Somalian radio reporter Nur Muse Hussein died Tuesday as a result of gunshot wounds suffered while covering fighting in April. Hussein, a veteran correspondent for Radio IQK, suffered two bullet wounds to his right leg while reporting on clashes between militia groups in the central town of Beledweyn on April 20, according to the National Union of Somali Journalists (NUSJ).
We offer our deep condolences to the family and colleagues of Nur Muse Hussein," Committee to Protect Journalists (CPJ) Africa Programme Coordinator Tom Rhodes said. "Fighting in Somalia has taken a terrible toll on the press corps, which continues to work under extraordinarily dangerous circumstances."

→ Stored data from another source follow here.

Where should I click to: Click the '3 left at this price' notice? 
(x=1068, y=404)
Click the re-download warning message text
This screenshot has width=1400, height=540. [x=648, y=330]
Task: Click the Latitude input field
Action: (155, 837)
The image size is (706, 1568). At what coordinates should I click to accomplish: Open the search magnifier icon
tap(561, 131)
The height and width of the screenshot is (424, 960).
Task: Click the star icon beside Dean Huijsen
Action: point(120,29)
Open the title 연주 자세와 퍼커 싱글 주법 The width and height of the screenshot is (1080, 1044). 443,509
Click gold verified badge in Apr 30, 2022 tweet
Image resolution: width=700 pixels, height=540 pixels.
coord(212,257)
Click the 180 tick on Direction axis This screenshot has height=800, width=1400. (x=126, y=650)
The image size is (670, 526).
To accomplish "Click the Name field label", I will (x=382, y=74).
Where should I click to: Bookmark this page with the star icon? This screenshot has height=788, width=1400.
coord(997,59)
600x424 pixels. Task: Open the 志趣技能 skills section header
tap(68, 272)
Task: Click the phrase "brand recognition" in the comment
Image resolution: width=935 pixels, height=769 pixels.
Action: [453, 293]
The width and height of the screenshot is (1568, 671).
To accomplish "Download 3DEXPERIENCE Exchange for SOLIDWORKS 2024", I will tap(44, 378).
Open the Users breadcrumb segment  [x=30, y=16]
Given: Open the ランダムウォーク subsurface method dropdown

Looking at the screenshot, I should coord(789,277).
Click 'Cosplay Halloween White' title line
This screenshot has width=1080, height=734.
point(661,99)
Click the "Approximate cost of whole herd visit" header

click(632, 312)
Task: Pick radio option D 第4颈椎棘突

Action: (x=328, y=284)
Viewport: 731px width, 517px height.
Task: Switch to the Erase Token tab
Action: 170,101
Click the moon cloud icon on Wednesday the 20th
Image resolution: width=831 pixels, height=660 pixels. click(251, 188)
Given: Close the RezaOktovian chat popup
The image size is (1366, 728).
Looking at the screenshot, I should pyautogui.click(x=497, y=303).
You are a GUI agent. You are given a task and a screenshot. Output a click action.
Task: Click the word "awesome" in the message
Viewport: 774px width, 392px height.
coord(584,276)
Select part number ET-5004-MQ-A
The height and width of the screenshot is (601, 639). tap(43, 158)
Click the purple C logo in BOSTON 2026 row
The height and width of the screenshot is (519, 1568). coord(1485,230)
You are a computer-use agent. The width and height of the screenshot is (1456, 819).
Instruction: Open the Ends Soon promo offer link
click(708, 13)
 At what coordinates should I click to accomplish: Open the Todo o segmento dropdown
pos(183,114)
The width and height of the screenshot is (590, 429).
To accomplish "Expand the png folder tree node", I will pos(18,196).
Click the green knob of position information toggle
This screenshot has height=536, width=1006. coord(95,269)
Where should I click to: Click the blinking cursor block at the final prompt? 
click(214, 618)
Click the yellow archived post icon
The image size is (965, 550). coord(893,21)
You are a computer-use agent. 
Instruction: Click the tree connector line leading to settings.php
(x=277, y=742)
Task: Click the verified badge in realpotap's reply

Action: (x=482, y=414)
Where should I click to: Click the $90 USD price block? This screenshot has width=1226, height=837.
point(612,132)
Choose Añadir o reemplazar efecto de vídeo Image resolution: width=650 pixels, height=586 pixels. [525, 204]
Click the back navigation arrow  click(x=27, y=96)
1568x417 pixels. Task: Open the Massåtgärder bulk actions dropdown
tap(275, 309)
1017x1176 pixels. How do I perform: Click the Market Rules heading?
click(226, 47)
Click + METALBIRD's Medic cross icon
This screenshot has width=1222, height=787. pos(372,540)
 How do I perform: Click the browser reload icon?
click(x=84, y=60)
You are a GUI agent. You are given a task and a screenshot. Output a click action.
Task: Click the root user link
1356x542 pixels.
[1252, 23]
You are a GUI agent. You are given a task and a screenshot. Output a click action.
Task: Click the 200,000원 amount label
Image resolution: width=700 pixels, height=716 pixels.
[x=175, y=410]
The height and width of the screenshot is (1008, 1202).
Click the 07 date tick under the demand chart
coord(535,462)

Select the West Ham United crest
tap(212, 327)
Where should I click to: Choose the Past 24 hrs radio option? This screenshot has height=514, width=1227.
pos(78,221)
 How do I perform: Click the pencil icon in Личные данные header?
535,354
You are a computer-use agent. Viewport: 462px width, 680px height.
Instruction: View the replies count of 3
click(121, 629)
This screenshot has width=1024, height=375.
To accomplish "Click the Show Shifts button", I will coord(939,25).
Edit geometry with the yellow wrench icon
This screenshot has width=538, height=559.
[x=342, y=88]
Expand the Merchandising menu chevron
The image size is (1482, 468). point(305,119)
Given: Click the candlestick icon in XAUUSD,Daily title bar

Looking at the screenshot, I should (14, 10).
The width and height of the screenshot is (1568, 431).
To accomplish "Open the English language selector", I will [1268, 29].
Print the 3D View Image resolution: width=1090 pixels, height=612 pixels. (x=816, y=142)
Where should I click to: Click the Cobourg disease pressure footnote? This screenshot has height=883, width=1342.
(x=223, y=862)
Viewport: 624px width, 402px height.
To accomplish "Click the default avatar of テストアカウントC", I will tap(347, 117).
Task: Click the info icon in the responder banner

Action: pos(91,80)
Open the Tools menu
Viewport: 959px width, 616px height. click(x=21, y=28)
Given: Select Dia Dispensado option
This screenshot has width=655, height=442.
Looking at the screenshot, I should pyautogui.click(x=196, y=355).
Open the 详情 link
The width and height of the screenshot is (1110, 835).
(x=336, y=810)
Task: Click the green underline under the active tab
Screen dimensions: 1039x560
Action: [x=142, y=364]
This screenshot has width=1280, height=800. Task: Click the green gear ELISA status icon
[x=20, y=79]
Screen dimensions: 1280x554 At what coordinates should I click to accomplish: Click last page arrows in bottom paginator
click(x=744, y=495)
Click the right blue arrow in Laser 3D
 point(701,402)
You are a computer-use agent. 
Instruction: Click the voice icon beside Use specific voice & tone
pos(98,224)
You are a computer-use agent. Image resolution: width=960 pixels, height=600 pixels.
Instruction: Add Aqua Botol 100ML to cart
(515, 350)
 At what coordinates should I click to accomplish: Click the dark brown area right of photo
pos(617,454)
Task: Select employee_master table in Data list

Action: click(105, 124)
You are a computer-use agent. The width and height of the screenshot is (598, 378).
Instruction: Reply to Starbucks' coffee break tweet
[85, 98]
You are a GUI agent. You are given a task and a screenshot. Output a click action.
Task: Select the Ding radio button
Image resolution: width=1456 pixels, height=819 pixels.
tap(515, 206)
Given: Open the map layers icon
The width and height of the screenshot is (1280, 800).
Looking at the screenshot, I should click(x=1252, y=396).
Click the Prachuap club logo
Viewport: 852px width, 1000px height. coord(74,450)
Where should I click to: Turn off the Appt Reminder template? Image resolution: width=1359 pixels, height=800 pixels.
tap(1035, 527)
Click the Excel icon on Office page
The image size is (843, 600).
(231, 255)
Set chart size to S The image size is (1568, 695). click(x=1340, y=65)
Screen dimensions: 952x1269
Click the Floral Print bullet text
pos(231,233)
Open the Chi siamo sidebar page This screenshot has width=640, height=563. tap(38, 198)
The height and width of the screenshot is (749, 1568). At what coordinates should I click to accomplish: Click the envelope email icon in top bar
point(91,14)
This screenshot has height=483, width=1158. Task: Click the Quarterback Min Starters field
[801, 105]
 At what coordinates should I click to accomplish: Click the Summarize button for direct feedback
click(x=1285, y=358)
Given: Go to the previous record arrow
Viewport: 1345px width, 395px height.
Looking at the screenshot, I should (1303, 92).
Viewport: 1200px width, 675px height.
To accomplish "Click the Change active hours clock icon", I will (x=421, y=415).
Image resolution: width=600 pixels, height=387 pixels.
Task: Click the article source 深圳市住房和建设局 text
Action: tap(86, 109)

Local journalist Abdel Rahim Dinni told CPJ that Hussein died in his home early Tuesday morning. One of the most senior journalists working in the region, Hussein had started his career in 1970 as a journalist for the Somali National News Agency, the news website Mareeg reported. He is survived by a wife and five children.
“We offer the journalist’s family and staff on Radio IQK our heartfelt condolences,” Paris-based Reporters sans Frontières (RSF) said. “We also remind the authorities of the urgent need to protect journalists in this particularly dangerous country. Everything must be done to discourage criminals from attacking journalists as soon as they identify themselves as such,” it added.
In the past several weeks, journalists have faced heightened risk in covering fighting that has involved at various times Transitional Federal Government forces, allied militias, and Islamist insurgents. On Friday, Radio Shabelle reporter Abdirisak Mohamed Warsame was shot and killed during crossfire in the capital, Mogadishu.
On May 10, four journalists were injured by mortar shells while covering a press conference convened by a spokesman for the Islamist insurgency Al-Shabaab, according to the national union and local journalists. Four days later, a stray bullet struck reporter Nimco Hassan Ali of the independent broadcaster HornAfrik as she was interviewing civilians fleeing violence in Mogadishu, according to HornAfrik. She remains hospitalized, according to local journalists.
Hussein is the fourth Somali journalist killed in relation to his work this year. The other journalists who have lost their lives in 2009 are Abdirisak Warsameh Mohamed and Hassan Mayow Hassan of Radio Shabelle and Said Tahlil, director of Radio HornAfrik. Thirteen journalists have been killed in Somalia since 2007, making it Africa’s deadliest country for the media.